_Task description_
Reproduce the following data word for word, leaving out the pictures.

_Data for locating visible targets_
===============
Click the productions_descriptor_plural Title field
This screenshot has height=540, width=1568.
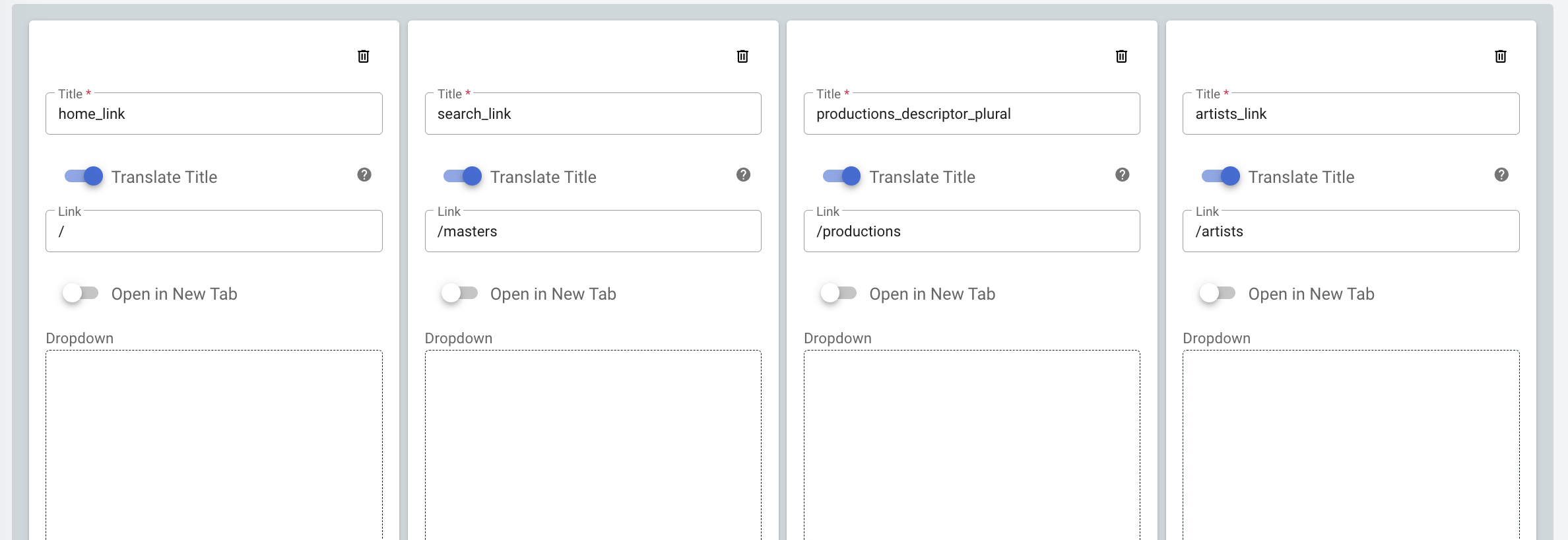click(971, 114)
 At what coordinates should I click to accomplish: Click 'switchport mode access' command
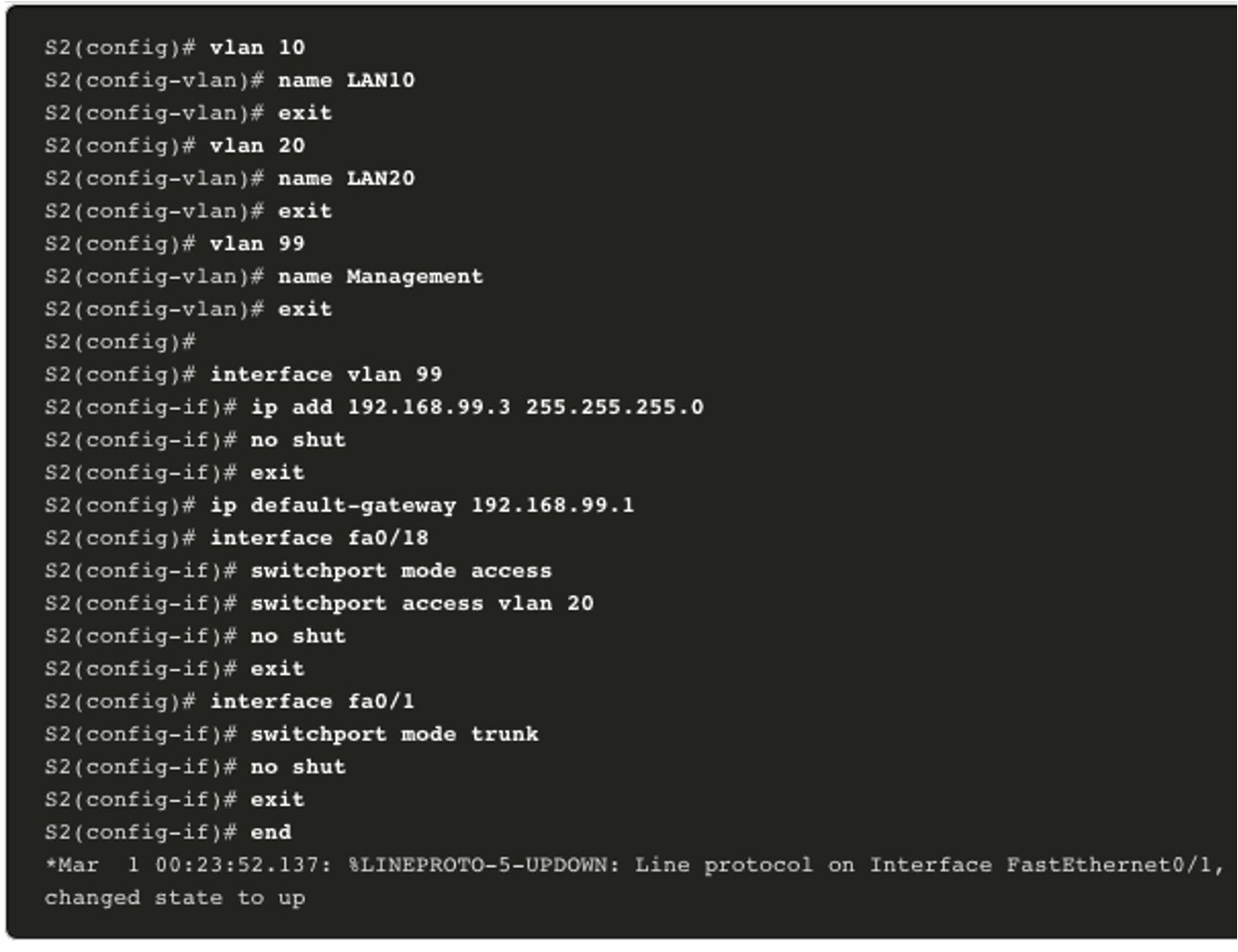tap(401, 571)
===============
_Correct result_
Click the productions_descriptor_plural Title field
This screenshot has height=540, width=1568.
click(971, 114)
 At what coordinates should I click to accomplish: Click 'switchport mode access' command
tap(401, 571)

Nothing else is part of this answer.